I have done quite a lot with Spring and AOP in the past (have been a long time Spring supporter), but every time I need it in a project and look at the reference documentation, I find it more and more confusing and getting too complex for day to day use (especially if not every team member is a Spring expert). It is not because I don’t understand AOP:
– I have used it for quite some time
– I do quite a lot of bytecode manipulation on the Multiverse project.

What is wrong with Spring AOP?
– everything can be combined with everything in all kinds of different ways (so too many permutations)
– there are 10.000 ways to configure it and the configuration can be spread all over the place (including in the source).
– Spring documentation (which is very detailed) is not written in a way to get you up and running fast (so a complete working copy/paste hello world solution).
– bytecode weaving of AspectJ gives problems with load time weaving (administrators, influences other applications on the same jvm) but compile time weaving in combination with Maven also gives problems because the bytecode is modified before the unit tests are executed.

It doesn’t mean that Spring AOP is bad from a technology point of view, but it certainly is bad from a productivity point of view. I love to solve complex problems, but I don’t like to solve problems that are needlessly complex. And Spring AOP imho is a good example of Spring becoming the problem it tried to solve: needless complexity.

6 Responses to Spring AOP: Too complex for day to day use.

  1. John says:

    It’s open source. If documentation is the problem, write up your own and contribute it. I don’t find it any more confusing than AspectJ.

  2. pveentjer says:

    Hi John,

    thanks for your comments. The problem is that it is more than just a documentation issue. The whole Spring AOP design is very complex.

  3. Benny says:

    I agree that AOP has to be used wisely. It can confuse team members how are not familiar with the technique.

    I dont agree that Spring AOP is complex. Im using annotation based AOP with Spring, e.g. @Aspect, @Around, …

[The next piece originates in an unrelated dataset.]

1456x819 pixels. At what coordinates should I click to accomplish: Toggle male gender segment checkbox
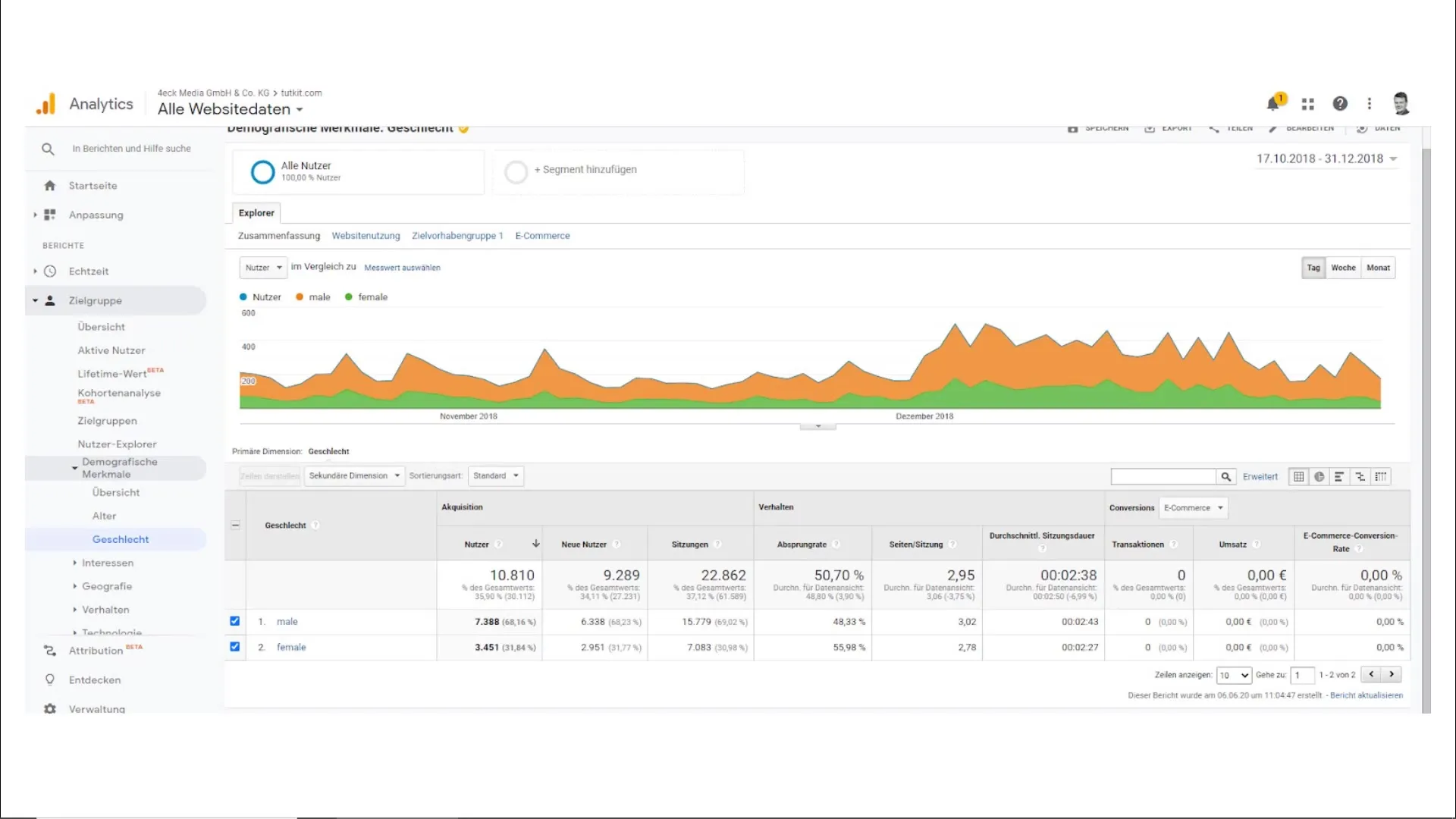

    And Im using Spring IDE for Eclipse which directly marks pointcuts in the java editor, so you can see whats going on even without having each and every aspect in mind.

  4. Shirish says:

    Hi,
    I dont agree that Spring AOP is too complex. If you use the annotations approach the code is clean. Saying that it is complex beacuse there can be many ways to configure AOP in Spring is not correct. I actually shows that Spring is indeed flexible in terms of how Aspects can be configured.

    • pveentjer says:

      Having many configuration options always increases complexity. It could be that the added complexity reduces complexity somewhere else, but it still is more complex than having less options.

      And I love options and I love complex stuff, but I don’t want to see complexity where it has no value. The original AspectJ library was reasonable usable, but imho the whole Spring AOP functionality (not just AspectJ) is too complex for the value it provides. There must be a simpler solution (I think that with new languages like Scala the whole need for Spring AOP will decrease a lot). In a few years we will all realise that it was too complex, just like EJB 2 🙂

  5. Oziel Jose says:

    Couldnt agree more, in fact i wanted for a long time to write a blog post about the many ways you can use the spring aop and transactio apis.

    And i also agree the overall design is complex. The question is that when you have too many ways to do the same thing, would you be interested in learn all of them to choose wisely, or the first one that works?